Cell Metab 2018 08 28;28(2):310-323.e6. Epub 2018 Jun 28.
Center for Basic and Translational Obesity Research, Division of Endocrinology, CLS16066, Boston Children's Hospital and Harvard Medical School, 300 Longwood Avenue, Boston, MA 02115, USA; Broad Institute of MIT and Harvard, Cambridge, MA 02142, USA. Electronic address:
The effectiveness of Roux-en-Y gastric bypass (RYGB) against obesity and its comorbidities has generated excitement about developing new, less invasive treatments that use the same molecular mechanisms. Although controversial, RYGB-induced improvement of metabolic function may not depend entirely upon weight loss.

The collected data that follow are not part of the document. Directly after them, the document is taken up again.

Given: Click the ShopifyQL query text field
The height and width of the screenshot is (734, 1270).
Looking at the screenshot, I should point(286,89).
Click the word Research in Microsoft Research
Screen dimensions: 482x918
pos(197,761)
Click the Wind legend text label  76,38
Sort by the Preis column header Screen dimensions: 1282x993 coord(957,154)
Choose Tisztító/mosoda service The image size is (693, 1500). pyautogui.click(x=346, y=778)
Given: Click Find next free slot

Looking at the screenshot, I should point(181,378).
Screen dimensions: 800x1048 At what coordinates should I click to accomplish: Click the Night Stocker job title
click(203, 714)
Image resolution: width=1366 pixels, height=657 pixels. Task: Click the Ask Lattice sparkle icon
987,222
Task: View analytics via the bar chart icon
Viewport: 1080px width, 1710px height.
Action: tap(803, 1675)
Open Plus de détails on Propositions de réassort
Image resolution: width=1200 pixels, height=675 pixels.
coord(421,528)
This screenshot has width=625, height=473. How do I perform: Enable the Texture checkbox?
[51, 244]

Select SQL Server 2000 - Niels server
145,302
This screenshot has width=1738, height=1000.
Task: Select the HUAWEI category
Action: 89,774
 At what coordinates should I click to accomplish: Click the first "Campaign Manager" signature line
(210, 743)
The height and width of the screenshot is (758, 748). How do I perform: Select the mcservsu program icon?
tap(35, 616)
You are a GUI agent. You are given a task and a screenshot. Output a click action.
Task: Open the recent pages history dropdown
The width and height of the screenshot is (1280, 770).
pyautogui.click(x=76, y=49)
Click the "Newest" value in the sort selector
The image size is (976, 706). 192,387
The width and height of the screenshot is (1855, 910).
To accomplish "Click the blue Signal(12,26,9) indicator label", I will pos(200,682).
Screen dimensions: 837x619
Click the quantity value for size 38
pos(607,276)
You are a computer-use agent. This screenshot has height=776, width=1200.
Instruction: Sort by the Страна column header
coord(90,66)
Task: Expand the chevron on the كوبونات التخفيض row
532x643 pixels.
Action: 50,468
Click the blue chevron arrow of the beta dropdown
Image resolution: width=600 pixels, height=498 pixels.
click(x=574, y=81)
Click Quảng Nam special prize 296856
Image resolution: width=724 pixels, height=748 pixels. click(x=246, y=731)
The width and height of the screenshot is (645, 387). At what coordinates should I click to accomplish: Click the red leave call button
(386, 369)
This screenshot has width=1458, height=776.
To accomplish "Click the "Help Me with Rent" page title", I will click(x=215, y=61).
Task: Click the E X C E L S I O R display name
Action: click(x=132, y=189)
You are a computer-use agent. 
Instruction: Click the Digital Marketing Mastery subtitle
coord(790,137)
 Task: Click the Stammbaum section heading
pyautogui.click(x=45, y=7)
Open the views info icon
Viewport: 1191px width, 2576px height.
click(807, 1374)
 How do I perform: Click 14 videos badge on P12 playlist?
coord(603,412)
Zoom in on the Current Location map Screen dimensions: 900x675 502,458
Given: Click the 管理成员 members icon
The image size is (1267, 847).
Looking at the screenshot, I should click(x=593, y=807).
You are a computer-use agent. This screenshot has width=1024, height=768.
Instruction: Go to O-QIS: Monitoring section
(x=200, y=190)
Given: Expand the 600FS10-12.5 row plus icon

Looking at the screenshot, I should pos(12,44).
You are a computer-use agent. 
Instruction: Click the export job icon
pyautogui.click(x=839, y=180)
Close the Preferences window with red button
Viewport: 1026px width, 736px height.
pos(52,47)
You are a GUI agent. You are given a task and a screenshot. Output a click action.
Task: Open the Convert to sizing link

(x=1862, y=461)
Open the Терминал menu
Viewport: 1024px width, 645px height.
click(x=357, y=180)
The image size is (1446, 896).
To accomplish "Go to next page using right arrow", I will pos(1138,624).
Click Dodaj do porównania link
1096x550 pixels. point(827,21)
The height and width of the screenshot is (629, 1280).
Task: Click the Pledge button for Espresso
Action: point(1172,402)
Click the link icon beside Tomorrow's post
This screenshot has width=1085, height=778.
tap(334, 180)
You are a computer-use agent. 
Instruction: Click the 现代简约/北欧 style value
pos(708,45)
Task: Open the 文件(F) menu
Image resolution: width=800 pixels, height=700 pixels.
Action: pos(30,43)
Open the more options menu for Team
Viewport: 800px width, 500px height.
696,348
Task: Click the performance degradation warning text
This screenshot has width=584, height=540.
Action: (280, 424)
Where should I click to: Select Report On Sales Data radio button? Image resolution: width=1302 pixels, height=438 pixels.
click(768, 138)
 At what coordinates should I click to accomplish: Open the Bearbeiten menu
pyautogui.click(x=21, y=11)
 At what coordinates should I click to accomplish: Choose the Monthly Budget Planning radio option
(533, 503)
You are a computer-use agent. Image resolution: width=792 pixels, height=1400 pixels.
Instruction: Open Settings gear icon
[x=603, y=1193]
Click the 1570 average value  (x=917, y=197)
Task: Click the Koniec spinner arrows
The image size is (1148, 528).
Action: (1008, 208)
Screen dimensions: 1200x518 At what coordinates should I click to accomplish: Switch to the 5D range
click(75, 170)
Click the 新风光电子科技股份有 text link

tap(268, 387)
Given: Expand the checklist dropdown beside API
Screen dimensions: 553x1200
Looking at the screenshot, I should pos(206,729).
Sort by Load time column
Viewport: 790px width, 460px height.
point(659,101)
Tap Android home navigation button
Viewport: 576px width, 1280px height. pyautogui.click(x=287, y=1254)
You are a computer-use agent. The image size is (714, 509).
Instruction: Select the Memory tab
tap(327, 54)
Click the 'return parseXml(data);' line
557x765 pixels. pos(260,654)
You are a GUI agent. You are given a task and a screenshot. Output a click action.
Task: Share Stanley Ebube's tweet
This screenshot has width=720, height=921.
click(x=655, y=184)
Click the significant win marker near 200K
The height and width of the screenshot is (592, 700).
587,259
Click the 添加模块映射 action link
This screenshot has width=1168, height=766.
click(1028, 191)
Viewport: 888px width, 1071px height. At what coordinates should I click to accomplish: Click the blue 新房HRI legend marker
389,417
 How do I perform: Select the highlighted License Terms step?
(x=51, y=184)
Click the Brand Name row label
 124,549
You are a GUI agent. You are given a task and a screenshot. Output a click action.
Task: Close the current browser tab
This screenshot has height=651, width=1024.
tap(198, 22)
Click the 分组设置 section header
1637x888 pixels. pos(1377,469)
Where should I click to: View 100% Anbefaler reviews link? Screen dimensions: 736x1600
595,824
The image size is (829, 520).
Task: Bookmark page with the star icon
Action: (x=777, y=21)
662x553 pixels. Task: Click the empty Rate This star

To elucidate the differences between RYGB and dieting, we studied several individual organ molecular responses and generated an integrative, interorgan view of organismal physiology. We also compared murine and human molecular signatures. We show that, although dieting and RYGB can bring about the same degree of weight loss, post-RYGB physiology is very different. RYGB induces distinct, organ-specific adaptations in a temporal pattern that is characterized by energetically demanding processes, which may be coordinated by HIF1a activation and the systemic repression of growth hormone receptor signaling. Many of these responses are conserved in rodents and humans and may contribute to the remarkable ability of surgery to induce and sustain metabolic improvement.